The startup behind the popular gameshow app HQ Trivia has finalized a new round of funding that values the company at $100 million.
Recode first reported last month that HQ was raising money, and that Founders Fund was planning to lead the round and take a board seat for partner Cyan Banister. That is indeed the case, and the round landed right in the same ballpark we’d heard about back in February: HQ raised $15 million at a $100-million post-money valuation, according to Founders Fund. Axios first reported the final deal terms.
What makes this funding round so interesting, beside the fact that HQ is one of the buzziest consumer apps around, is that the company initially ran into trouble trying to raise back in late November and early December after Silicon Valley venture capitalists caught wind of alleged bad behavior by co-founder Colin Kroll when he was working at Vine.
Kroll and fellow HQ founder Rus Yusupov also co-founded Vine together, but Kroll was fired for being a bad manager from Twitter, which bought Vine in 2012. Former colleagues also alleged that he exhibited creepy behavior toward female colleagues while working there, Recode first reported.
Kroll issued a statement to Axios, his first since Recode’s story was published.
“As reported in the media, I was let go from Vine four years ago for poor management. It was a painful experience, but an eye-opening one that served as a catalyst for professional development and greater awareness in the office. I now realize that there are things I said and did that made some feel unappreciated or uncomfortable. I apologize to those people. Today, I’m committed to building HQ Trivia into a culture-defining product and supporting the dedicated team that makes it all possible.”
A few months ago, some investors were struggling with the idea of funding HQ Trivia because of the alleged behavior and fear of association at a time when many industries are dealing with the fallout from male leaders sexually harassing female colleagues.
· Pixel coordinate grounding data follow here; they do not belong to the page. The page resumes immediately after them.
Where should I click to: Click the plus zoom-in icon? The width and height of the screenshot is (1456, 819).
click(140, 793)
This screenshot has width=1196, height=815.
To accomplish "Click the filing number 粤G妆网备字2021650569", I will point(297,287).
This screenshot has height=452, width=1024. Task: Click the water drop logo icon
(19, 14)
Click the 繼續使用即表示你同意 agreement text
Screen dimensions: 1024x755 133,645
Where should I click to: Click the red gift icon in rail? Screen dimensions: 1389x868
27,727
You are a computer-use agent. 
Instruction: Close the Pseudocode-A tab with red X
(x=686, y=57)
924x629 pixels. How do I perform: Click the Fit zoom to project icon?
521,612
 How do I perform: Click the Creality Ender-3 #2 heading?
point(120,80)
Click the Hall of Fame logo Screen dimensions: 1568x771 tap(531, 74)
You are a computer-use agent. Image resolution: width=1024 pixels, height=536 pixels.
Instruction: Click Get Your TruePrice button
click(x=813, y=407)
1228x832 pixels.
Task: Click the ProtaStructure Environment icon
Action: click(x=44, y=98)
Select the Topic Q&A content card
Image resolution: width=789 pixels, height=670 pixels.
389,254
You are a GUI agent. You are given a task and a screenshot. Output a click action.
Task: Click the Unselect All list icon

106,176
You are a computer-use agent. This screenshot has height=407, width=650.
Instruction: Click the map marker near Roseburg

But Founders Fund did its own investigation into Kroll and evidently felt comfortable moving forward on a deal and putting one of its female partners on the board.
“I believe HQ can grow into the next generation-defining entertainment platform,” Banister wrote in a statement provided to Recode. “I’m excited to support Rus and Colin as they continue executing on their incredibly ambitious vision for the company.”
In an interview with Axios, she added: ”I believe in the spirit of forgiveness.”